BLACK MARLIN : Istiompax indicus
The Black Marlin has the biological name of Istiompax indicus but was previously classified as part of the Makaira family and known as Makaira indicus.
This Billfish species found almost entirely in the Indian and Pacific Oceans but also extends around the African Cape into the Atlantic. On the West side of the Americas it is found between Mexico and Peru, and sometimes slightly further north in California. It is rarely seen in Hawaii. In Panama they are protected by government legislation so Panama Marlin fishing is on a Catch and Release basis, reeling them in up to the yacht and then cutting the leader. We approve of fishing responsibly and have now voluntarily extended this practice to include the Cubera Snapper, even though it is particularly delicious.

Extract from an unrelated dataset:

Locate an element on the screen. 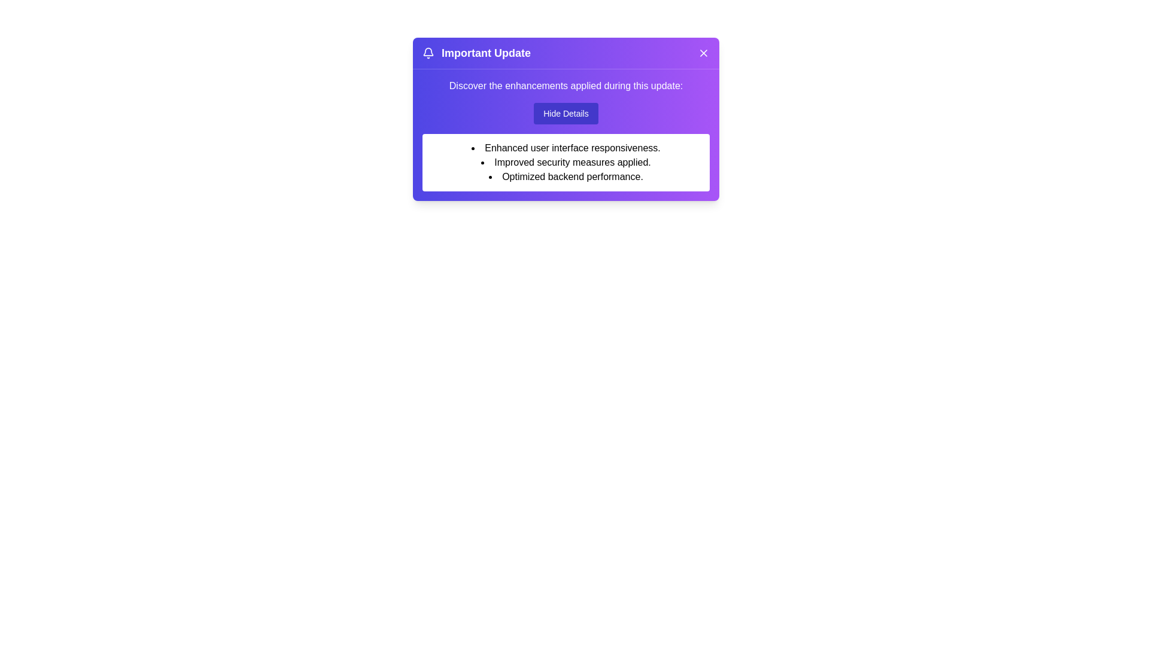  close button to dismiss the alert is located at coordinates (704, 52).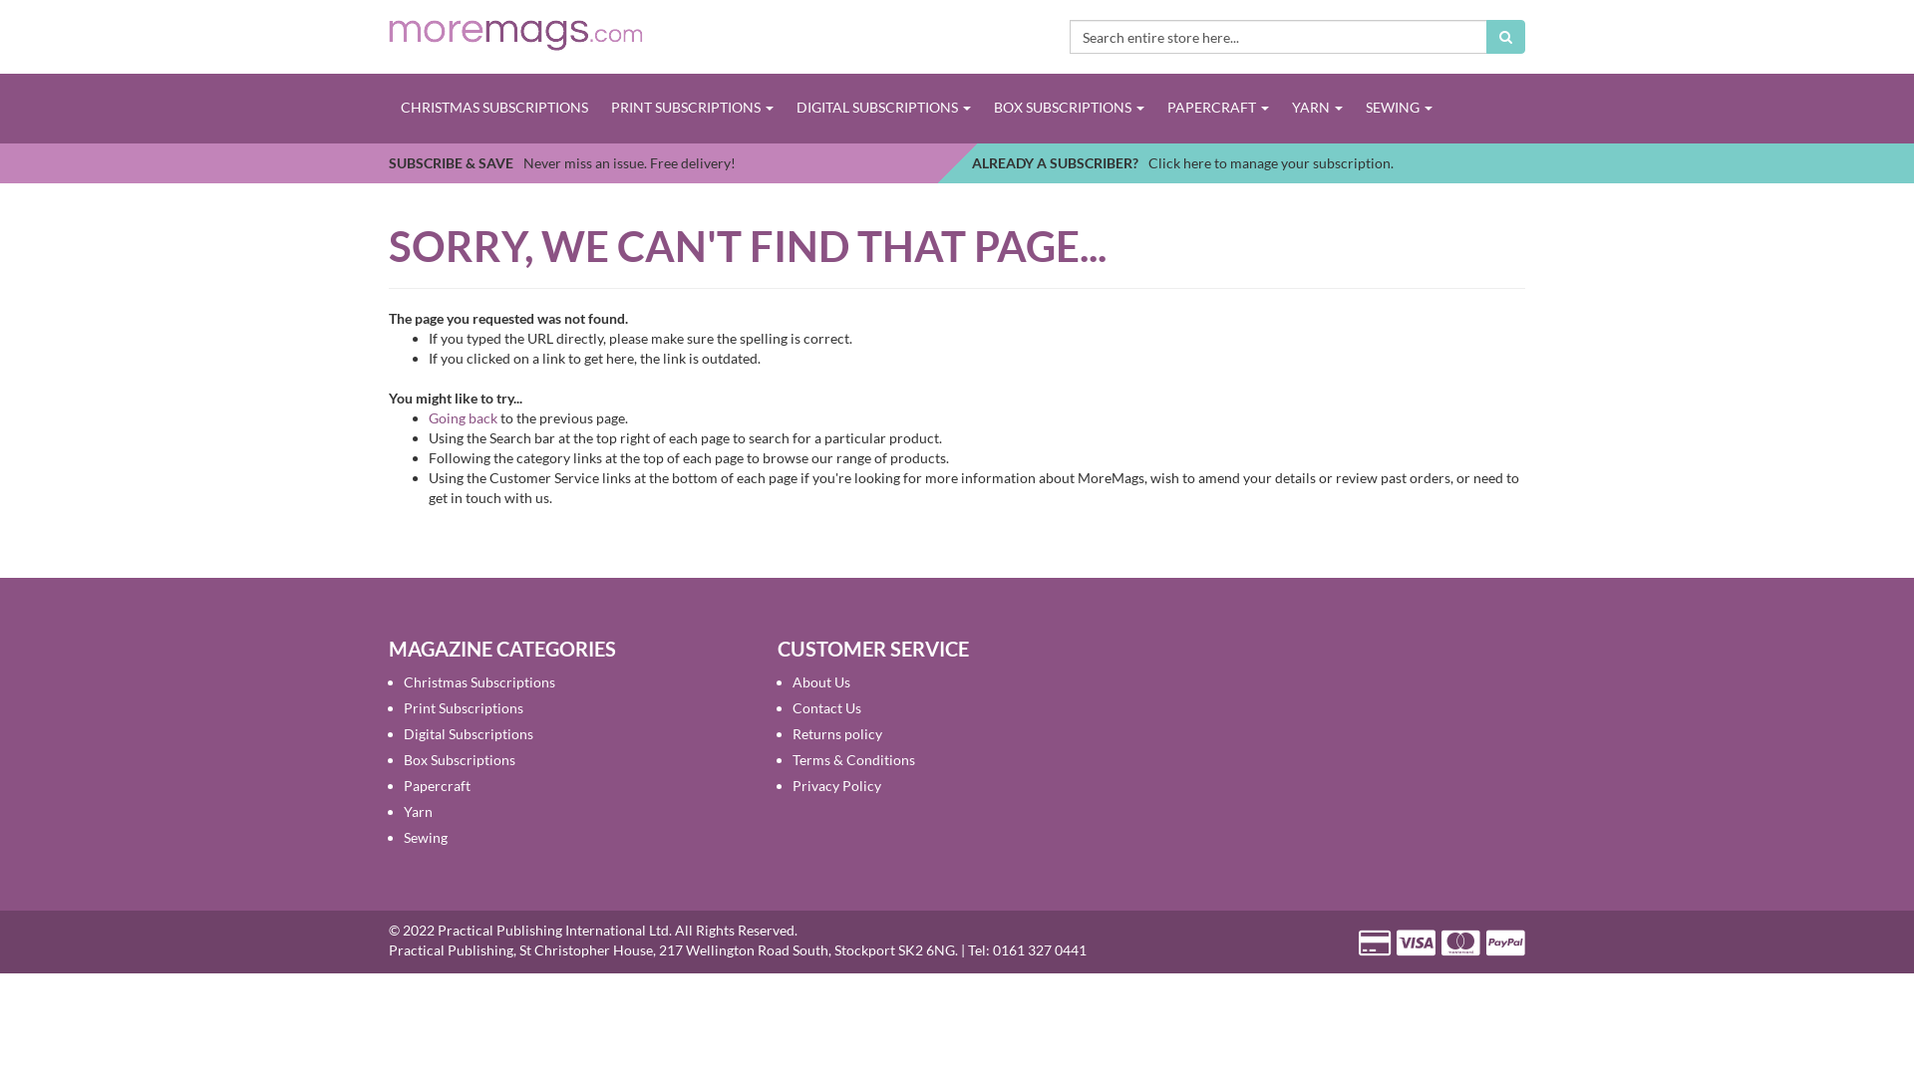 The height and width of the screenshot is (1076, 1914). Describe the element at coordinates (853, 759) in the screenshot. I see `'Terms & Conditions'` at that location.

It is of considerable commercial value and much prized by sport fishermen. The Black Marlin is a powerful fish , as are the other Marlins, and when one is is on the hook they fight like crazy making it a very exciting sport. They leap high out of the water and ‘tail-walk’ in a spectacular display. This marlin is one of the fastest fish, with speeds of up to 80 mph (130 km/h) as estimated from the speed that fishing line is pulled from the reel when hooked.
Unlike the other members of the Istiophorids, the pectoral are rigid and come out of the body at right angles and cannot be folded back. The body is deeper than the other Billfish, though only a little deeper than the Blue Marlin. It’s shoulder hump is a little more prominent which adds to the impression of a deep body. The sides of the body are quite flat, a feature that is emphasized in larger specimens. The females, who can be occasionally be up to 1,500 lbs, are larger than the males who rarely reach more than 300 lbs but have been known to reach 500 lbs. The spear of the Black Marlin appears thicker and more robust than the other Marlin species. They use the bill to slash prey before swallowing them.
The Black Marlin varies in color quite a bit. Most are slate blue above changing to silvery white below. Sometimes pale blue stripes can be seen on the sides of the fish when alive but these rarely persist after death. Sometimes the fish are milky white which gave rise to the Japanese name, shirokajiki or White Marlin, and the Chinese name pu-pi or white skin. The white color rarely persists out of the water, when the fish will turn an almost uniform bronze color. All the fins are dark. In Spanish they are known as Aguja Negra, Marlin Negro or Picudo Negro, and in French as Marlin Noir or Makaire Noir.